Was das Scoring betrifft, macht ihm kaum jemand etwas vor. „Seit mindestens sechs Monaten spiele ich 110er-Averages und höher. Ich glaube, ich hatte sogar 126 in einem Spiel. Das heißt, es ist ganz gut gelaufen“, bilanziert er sein bisheriges Jahr.
Wie gut Anderson 2024 in Form ist, auch wenn er sich nicht mehr bei jedem Turnier zeigt, weiß auch Max Hopp. Der SPORT1-Experte zählt ihn sogar zu den Favoriten auf den Titel. „Ich habe einen Tipp, der freut viele Darts-Fans, nämlich Gary Anderson. Ich finde, er spielt ein verdammt gutes Jahr“, sagte Hopp neulich dem SID und fügte an: „Er weiß, wie man eine WM gewinnt, hat es schon zweimal gemacht.“
Seine beiden Triumphe im Ally Pally liegen schon ein paar Jahre zurück. 2015 und 2016 wurde er Weltmeister. Das allein macht ihn zwar nicht zum Favoriten, aber es macht ihn eben sehr entspannt.
Anderson steht vor 16. PDC-Weltmeisterschaft
Er hat nicht mehr das Gefühl, irgendjemandem etwas beweisen zu müssen, und will sich auch vor dem Auftakt zu seiner 16. PDC-WM nicht unter Druck setzen lassen.

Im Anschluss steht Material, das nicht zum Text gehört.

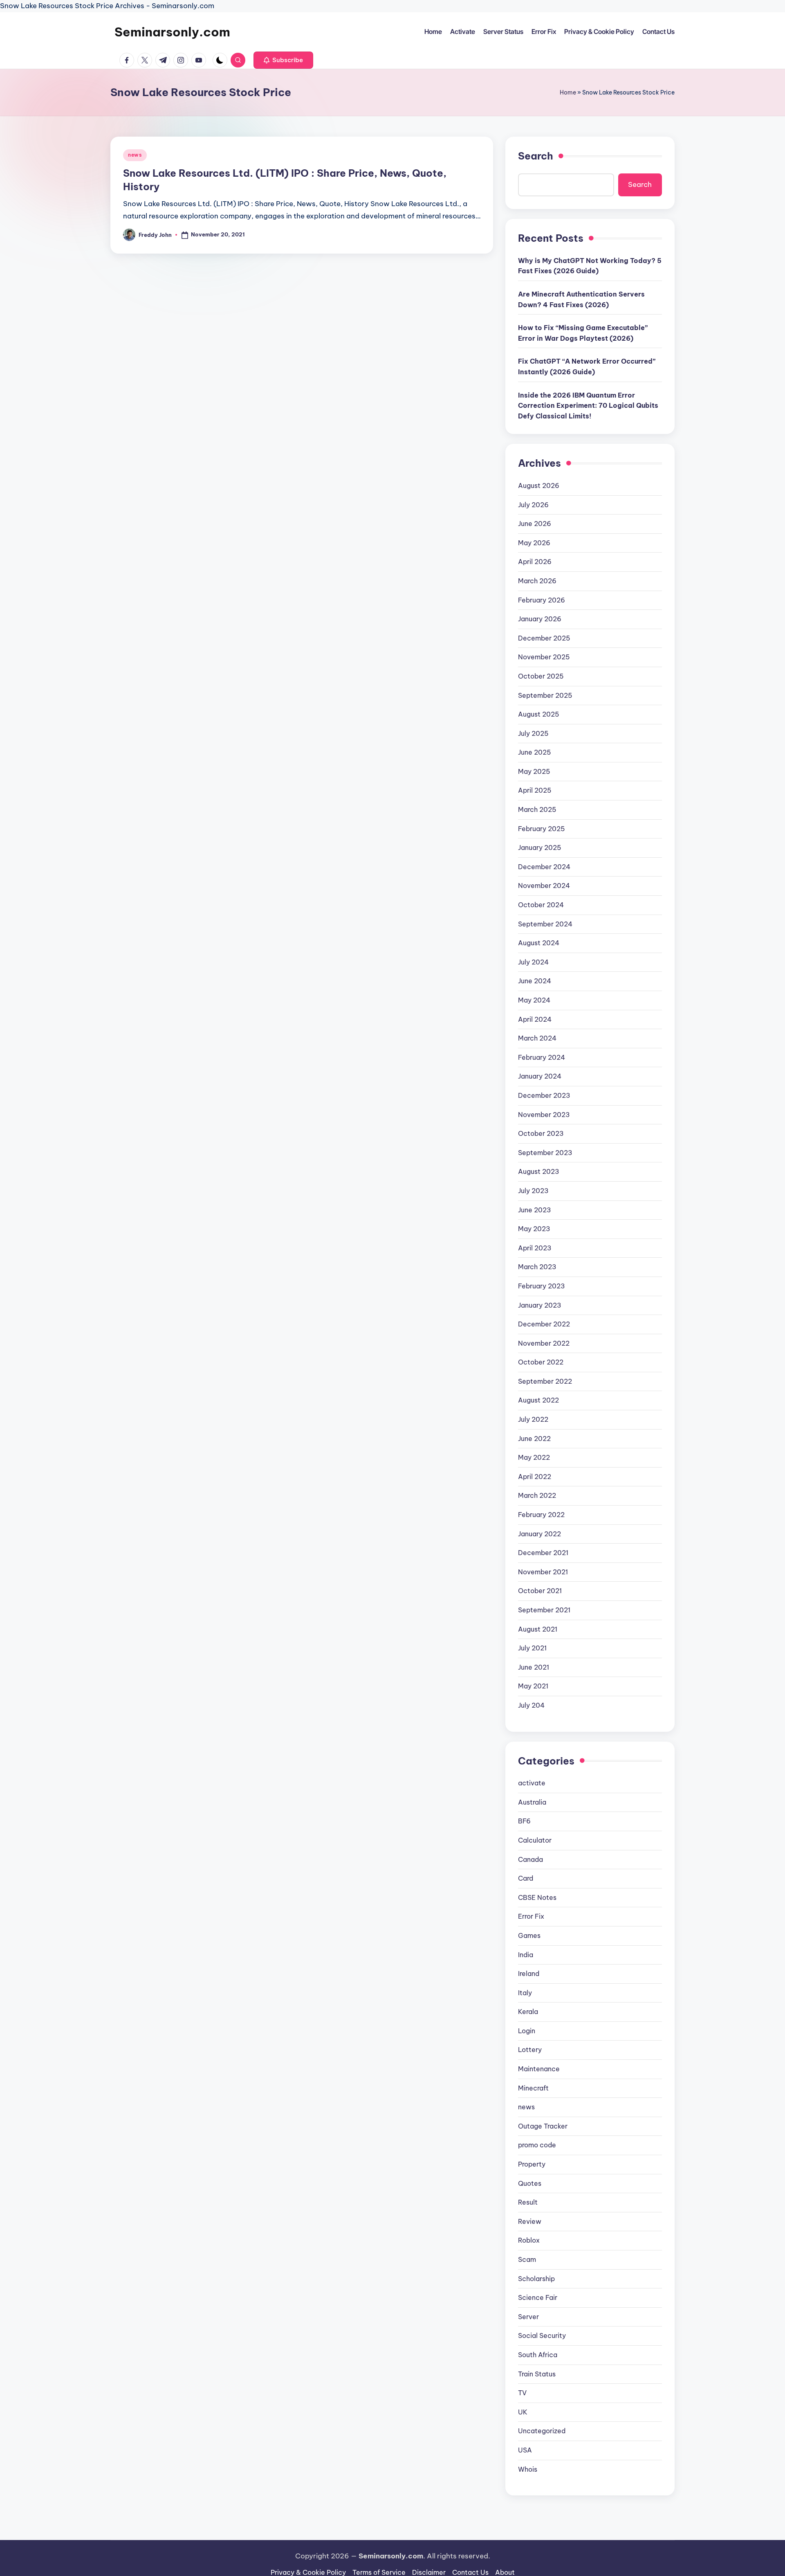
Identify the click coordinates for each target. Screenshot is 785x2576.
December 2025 (544, 638)
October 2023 (541, 1133)
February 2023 (541, 1286)
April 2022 (534, 1476)
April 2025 (535, 790)
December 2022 (544, 1324)
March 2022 (537, 1495)
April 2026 (535, 561)
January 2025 (539, 847)
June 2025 (534, 752)
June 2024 (534, 981)
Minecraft (533, 2088)
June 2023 (534, 1210)
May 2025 (534, 771)
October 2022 (540, 1362)
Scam (527, 2259)
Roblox (529, 2240)
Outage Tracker (542, 2126)
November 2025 (544, 657)
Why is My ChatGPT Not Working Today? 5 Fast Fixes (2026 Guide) (590, 265)
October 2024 (541, 905)
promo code (537, 2145)
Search (535, 156)
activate (531, 1783)
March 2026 (537, 581)
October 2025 (541, 676)
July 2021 (532, 1648)
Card (525, 1878)
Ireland (528, 1973)
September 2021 (544, 1610)
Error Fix (531, 1916)
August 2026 (538, 485)
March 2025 (537, 809)
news (135, 155)
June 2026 (534, 523)
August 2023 (538, 1171)
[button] (283, 60)
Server (528, 2317)
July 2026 (533, 505)
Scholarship (536, 2279)
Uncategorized (541, 2431)
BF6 (524, 1821)
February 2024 (541, 1057)
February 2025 (541, 829)
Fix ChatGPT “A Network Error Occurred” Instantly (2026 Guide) (586, 366)
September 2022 (545, 1381)
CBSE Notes (537, 1897)
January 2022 (539, 1534)
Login (526, 2031)
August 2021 (537, 1629)
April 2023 (535, 1248)
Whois (527, 2469)
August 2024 (538, 943)
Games (529, 1935)
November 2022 (544, 1343)
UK (522, 2412)
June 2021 (533, 1667)
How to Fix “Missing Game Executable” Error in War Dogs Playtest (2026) (583, 333)
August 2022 (538, 1400)
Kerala (528, 2011)
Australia (532, 1802)
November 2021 (543, 1572)
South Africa (537, 2355)
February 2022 (541, 1515)
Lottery (530, 2050)
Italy (525, 1993)
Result (528, 2202)
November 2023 (544, 1114)
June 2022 (534, 1438)
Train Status (537, 2374)
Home (568, 92)
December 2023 (544, 1095)
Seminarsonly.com (172, 32)
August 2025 (538, 714)
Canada (530, 1859)
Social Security (542, 2335)
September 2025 (545, 695)
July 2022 (533, 1419)
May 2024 (534, 1000)
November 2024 (544, 885)
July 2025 (533, 733)
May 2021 (533, 1686)
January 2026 (539, 619)
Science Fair (537, 2297)
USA (525, 2450)
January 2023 (539, 1305)
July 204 (531, 1705)
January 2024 (539, 1076)
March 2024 (537, 1038)
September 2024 (545, 924)
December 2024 (544, 867)
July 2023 (533, 1191)
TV (522, 2393)
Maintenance (539, 2069)
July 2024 (533, 962)
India (525, 1955)
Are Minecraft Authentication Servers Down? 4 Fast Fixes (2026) (581, 299)
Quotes (529, 2183)
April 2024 (535, 1019)
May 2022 (534, 1457)
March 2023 (537, 1267)
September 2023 (545, 1153)
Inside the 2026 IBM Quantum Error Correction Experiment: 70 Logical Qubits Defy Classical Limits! (588, 405)
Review (529, 2221)
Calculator (535, 1840)
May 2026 (534, 543)
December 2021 (543, 1553)
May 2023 (534, 1229)
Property (531, 2164)
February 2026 (541, 600)
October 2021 (540, 1591)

In dem Zusammenhang hat er auch einen Tipp an die jüngeren, hoch ambitionierten Kollegen. „Wenn du irgendeinen Dartspieler fragst, sogar jemanden wie Michael van Gerwen, Michael Smith, Luke Littler oder Luke Humphries. Sie alle wollen unbedingt das erste Spiel gewinnen. Wenn sie vor Weihnachten spielen und geschlagen werden, fühlen sie sich bloßgestellt“, sagte er: „Aber das sollten sie nicht, denn sie spielen nächstes Jahr wieder und das Jahr danach auch. Selbst wenn du verlierst, kannst du dir immer noch ein schönes Weihnachtsfest mit deiner Familie machen.“
Wie lange er selbst noch spielen wird? Dazu hat er sich noch nicht abschließend geäußert. Auch auf die Frage nach seinem Ziel für die WM lässt er sich nur bedingt aus der Reserve locken. „Es geht immer darum, die erste Runde zu überstehen“, das gelte auch für ihn.
Was danach kommt? Darüber kann er sich ja noch Gedanken machen, wenn das Weihnachtsfest vorbei ist.